(Stored items from a collection)
Segment Open
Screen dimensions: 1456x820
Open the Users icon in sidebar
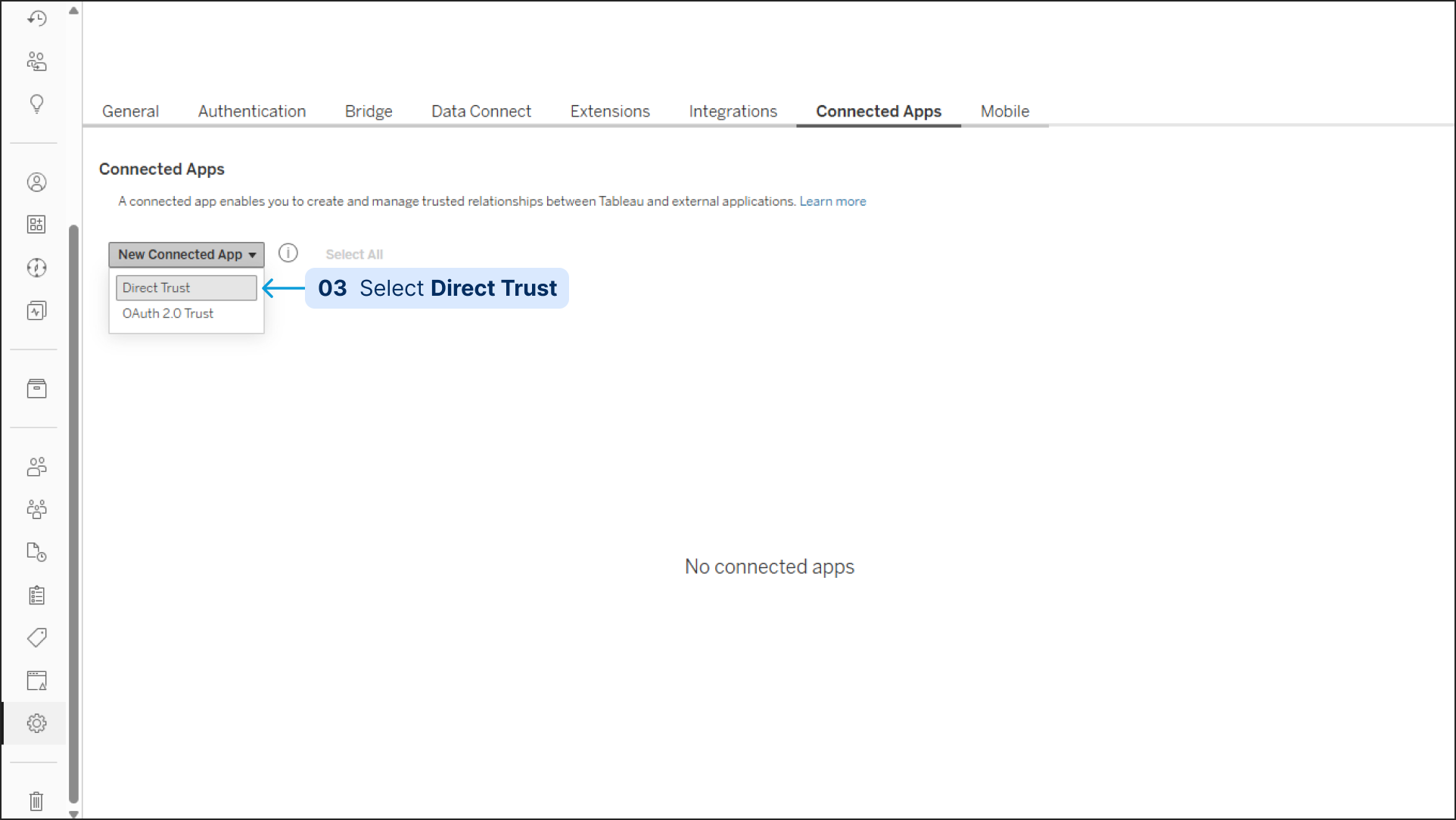point(36,467)
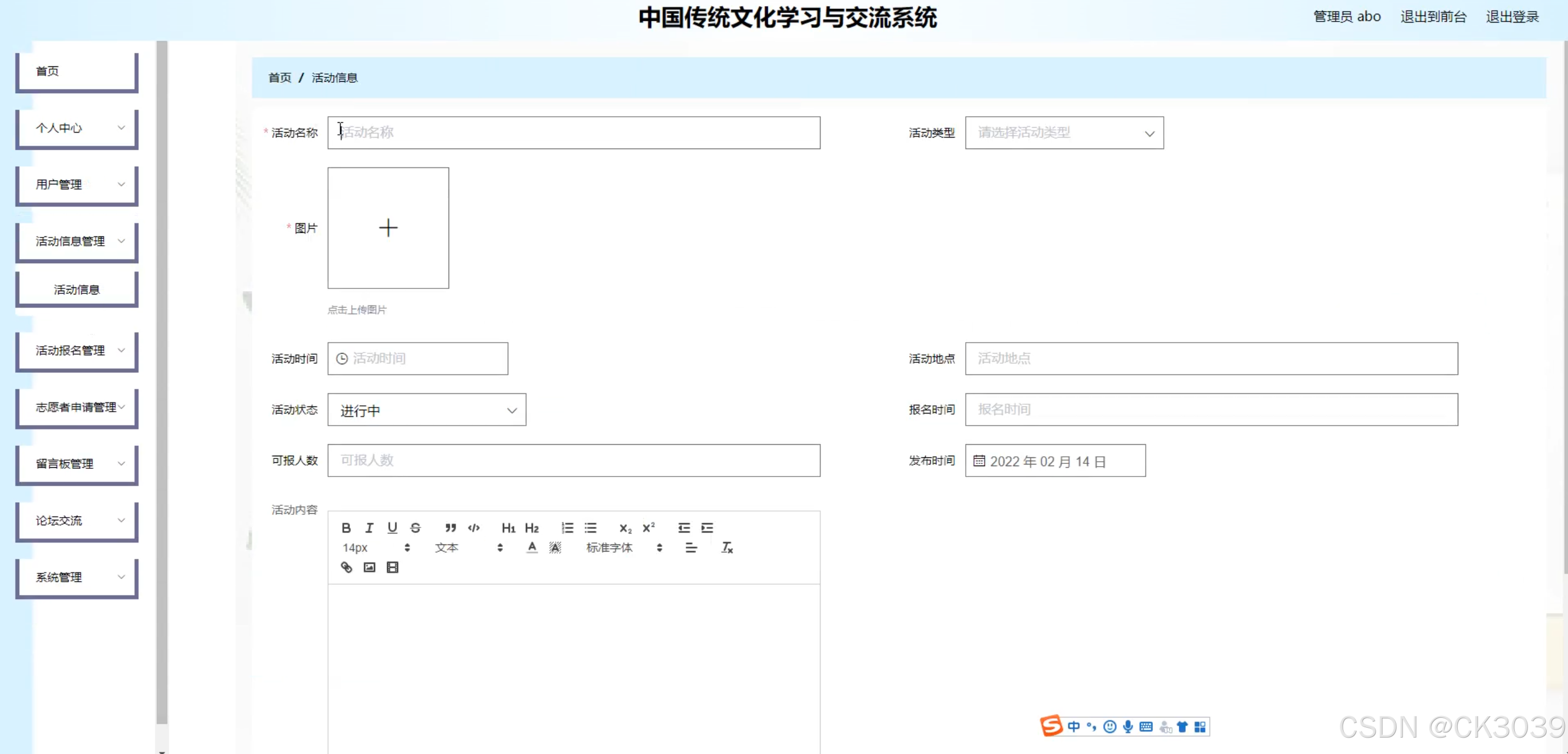The height and width of the screenshot is (754, 1568).
Task: Click the image upload plus box
Action: point(388,228)
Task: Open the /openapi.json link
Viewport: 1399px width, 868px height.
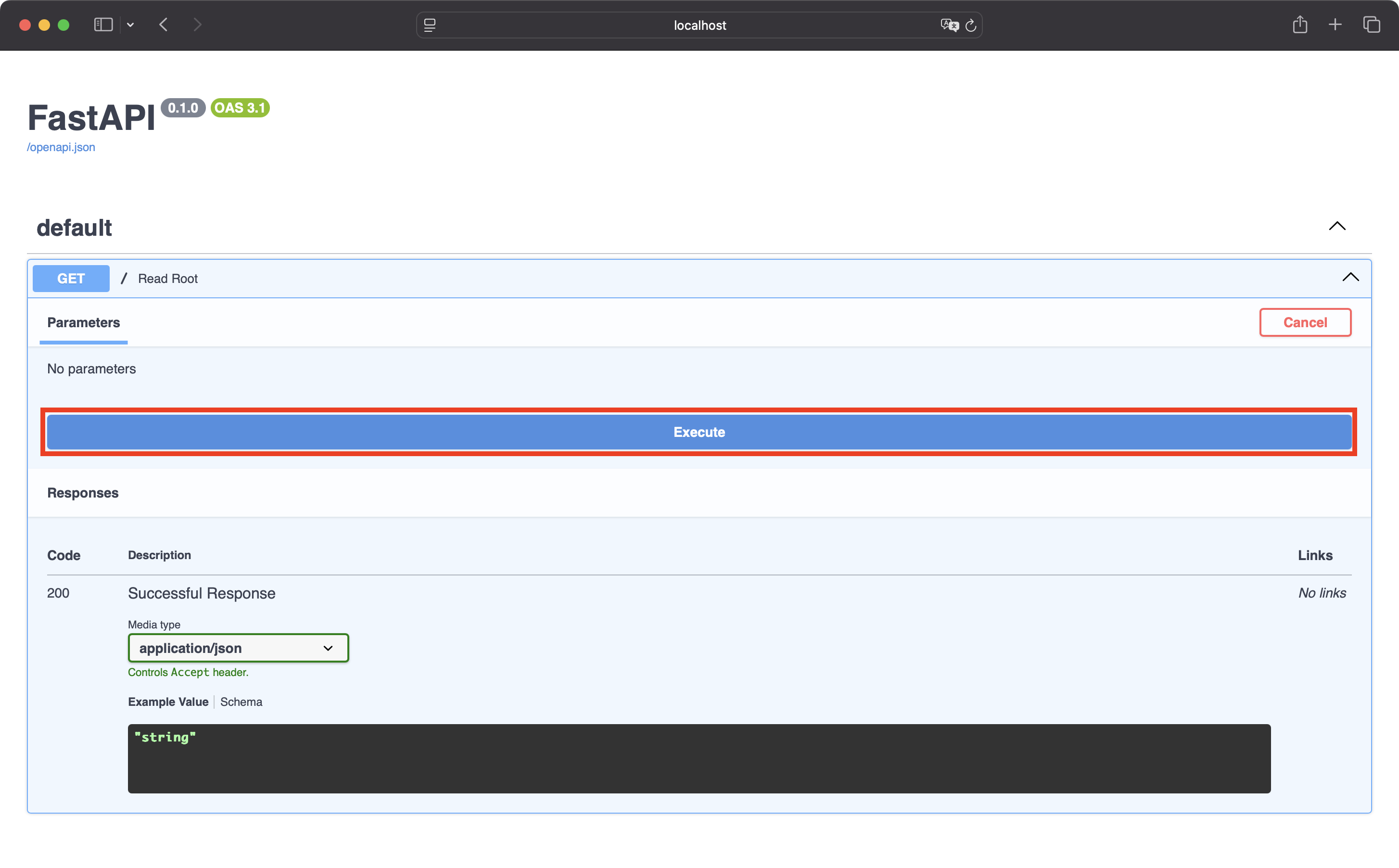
Segment Closed
WHAT YOU HAVE TO DO =
Extract word for word every line from the line that contains "Task: Open the /openapi.json link" to the final line of the data, both included, and nothing else; skip the pictures.

ANSWER TO THIS EXERCISE =
Task: Open the /openapi.json link
Viewport: 1399px width, 868px height.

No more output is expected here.